Posted by ben wolfson | Link to this comment | 07-17-05 11:22 PM
See, that's how they keep the truth down, eb.
Posted by ben wolfson | Link to this comment | 07-17-05 11:22 PM
Just finished the story. I guess Tarkovsky was pretty faithful to it; the other two versions add all kinds of stuff. In one of them a main character is referred to as "the Swede"; in the story he's just a "big Swede."
I'm sure everyone wanted to know that.
Posted by eb | Link to this comment | 07-17-05 11:30 PM
Is it online? I don't mean on amazon.
Posted by ben wolfson | Link to this comment | 07-17-05 11:34 PM
Re #25: When I read "The Ex met the Swede," nursery rhymes were the genre my mind skipped to as well.
Posted by SomeCallMeTim | Link to this comment | 07-17-05 11:36 PM
So did they actually meet, or just view each other through a car window?
Posted by ben wolfson | Link to this comment | 07-17-05 11:37 PM
I couldn't find it at the online books page; I doubt it's old enough to be public domain and I couldn't find any illegal copy on google. That's how I ended up abusing the amazon search inside the book feature. It's pretty short.
Posted by eb | Link to this comment | 07-17-05 11:37 PM
Coupling audit: it still blows.
Posted by SomeCallMeTim | Link to this comment | 07-18-05 12:24 AM
I just got a random piece of spam titled "Go wakeup in Swede riposte." Make of that what you will.
Posted by chris | Link to this comment | 07-18-05 4:23 AM
Waking up in a Swede seems like it must, somewhere, be a rich genre of amatuer fetish text pron.
Posted by Chopper | Link to this comment | 07-18-05 9:34 AM
I guess I'm the only one who thinks of American Pastoral. But then, ogged's Swede is not, so's we know, Jewish.
Posted by slolernr | Link to this comment | 07-18-05 9:48 AM
I hope the fact that nobody's nibbled on my Bocelli bait reflects poorly on my bait qua bait, and not poorly on yinz qua judges of musicianship.
Posted by Standpipe Bridgeplate | Link to this comment | 07-18-05 10:02 AM
My sole knowledge of Bocelli comes from The Sopranos.

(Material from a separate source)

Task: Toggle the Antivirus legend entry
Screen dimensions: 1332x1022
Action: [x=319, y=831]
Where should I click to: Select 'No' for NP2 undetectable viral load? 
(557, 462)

Posted by slolernr | Link to this comment | 07-18-05 10:05 AM
We are models of restraint.
Posted by ben wolfson | Link to this comment | 07-18-05 10:08 AM
Actually, I was pretty insulted you didn't hit that hanging curveball. I was trying to make you feel good.
Posted by slolernr | Link to this comment | 07-18-05 10:13 AM
What's an opera?
Posted by eb | Link to this comment | 07-18-05 10:20 AM
I think you mean, "What's Opera, Doc?".
Posted by slolernr | Link to this comment | 07-18-05 10:23 AM
Bocelli was on The Sopranos?
Posted by Standpipe Bridgeplate | Link to this comment | 07-18-05 10:27 AM
Was that a merry melody or a loony tune?
Posted by eb | Link to this comment | 07-18-05 10:28 AM
#5: I think they're the initials of a pseudonymously named character we already know, rather than a new character.
also:
OH, MY GOD.
Posted by mk | Link to this comment | 07-18-05 10:31 AM
I think it's a little creepy that Ben chimes in with a story about the Swede getting killed. What'd she do to you, Ben?
Posted by Matt Weiner | Link to this comment | 07-18-05 11:31 AM
Meiner, eb is the one who brought that story up.
Posted by ben wolfson | Link to this comment | 07-18-05 12:10 PM
Like you're not actually the same person posting from his mom's basement. Me too.
Posted by Matt Weiner | Link to this comment | 07-18-05 12:12 PM
Hey, I'm above the garage.
Posted by eb | Link to this comment | 07-18-05 12:13 PM
R.A.B.=Sirius' brother Regulus, no?
Posted by ac | Link to this comment | 07-18-05 1:32 PM
61: oh, you're TOTALLY right.
Posted by Anonymous | Link to this comment | 07-18-05 1:40 PM
61: That was my theory, too.
But what about the possibility that, if Harry does what he says he is going to do, #7 might not be the last? I'm not sure that I'd keep going with them, but then again, I might be more hooked than I thought.
Posted by Doug | Link to this comment | 07-19-05 5:56 AM
Oh, I think it will definitely be the last. She has said it will be many times, and she'll stick to it--otherwise it will look like she caved into pressure from the publisher to keep it going.